それはわかりません。
それはわかりません
ヘンリエッタからもらったお茶を飲み干すと、この部屋のドアの向こうで聞き耳を立ててるセロンに。
「カナリアにお茶をお願いして!」
と、頼んだ。
セロンの気配が移動する。
「さてと」
ヘンリエッタから奪ったお茶の入っていたコップを机に置く。
「で、分かった事だけど。

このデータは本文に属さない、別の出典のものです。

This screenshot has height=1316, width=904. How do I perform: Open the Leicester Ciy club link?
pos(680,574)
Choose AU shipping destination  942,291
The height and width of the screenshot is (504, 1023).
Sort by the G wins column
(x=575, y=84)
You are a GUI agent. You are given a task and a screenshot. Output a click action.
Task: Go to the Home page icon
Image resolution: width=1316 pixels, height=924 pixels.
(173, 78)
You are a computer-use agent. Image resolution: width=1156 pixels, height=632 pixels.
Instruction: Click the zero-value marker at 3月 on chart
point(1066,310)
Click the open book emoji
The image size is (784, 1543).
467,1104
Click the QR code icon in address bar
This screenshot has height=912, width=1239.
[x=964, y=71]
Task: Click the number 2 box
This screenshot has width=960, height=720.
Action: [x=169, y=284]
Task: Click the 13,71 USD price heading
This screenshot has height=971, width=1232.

ヘンリエッタの脳の下垂体に水が溜まってる」
ヘンリエッタとサーシャさんは『ポカン』としてる。
下垂体なんて知らないよな。
「えっと、脳の下垂体って場所に水が溜まってるせいで『成長ホルモン』があまり分泌されていないのかもしれない」
「それの何がいけないの?」
「体が大きくならない」
ヘンリエッタの顔が驚愕に包まれる。
「傷の治りも遅くなる」
この世界の住人の生体構造が俺と同じならな。
「じゃあ!そのカスイ何とかから水を抜けば私の体は大きくなるのか?!」
「いや、それは期待のしすぎかな?」
ヘンリエッタは成長期を過ぎてしまった。
「傷の治りが良くなるかも。ぐらいに思って欲しい」
俺がそう言うとあからさまにヘンリエッタは元気を無くした。
「でも!傷の治りが早くなるんですか!」
サーシャさんが食いついてきた。
「うーん、、、。下垂体の水が原因で、傷の治りが遅くなっていたなら、これで早く治るようにはなるだろうけど」
あまり期待させるようなことを言えない。
後で何も変わらなかったらショックだろうからな。
「十分でございます」
そうサーシャさんは言った、ずっと心配だっただろうな。
左手の法印に魔力を込める。頭の水を吸収させるだけだ。MPは少しで良いだろう。
『神癒』をヘンリエッタの頭に掛けて、下垂体の水が体に吸収されるイメージをした。
ヘンリエッタの体が淡く光るとサーシャさんは驚いた顔をしている。
そっか、模造刀君の腕の骨を折った時は居なかったもんね。
ヘンリエッタの体から光が消える。
「今のは!」
サーシャさんが声を出した。
「『神癒』だ」
何故かヘンリエッタが偉そうに言った。
その時『トントン』とドアが叩かれる音がして、カナリアがお茶を持ってきてくれた。
「ありがとな。スゲー旨かったよ」
と俺が言うとカナリアは嬉しそうに部屋を出ていった。
「さて!!」
MPを出しきって疲れた体をストレッチして伸ばす。
「もしかしたら体が大きくなるかもしれない。けど、大きくなったとしてもそんなには変わらない可能性が高い」
ヘンリエッタは俺を真っ直ぐに見て頷く。
「その上で何を彫るか。しっかり決めようか」
俺がそう言って笑うとヘンリエッタも笑った。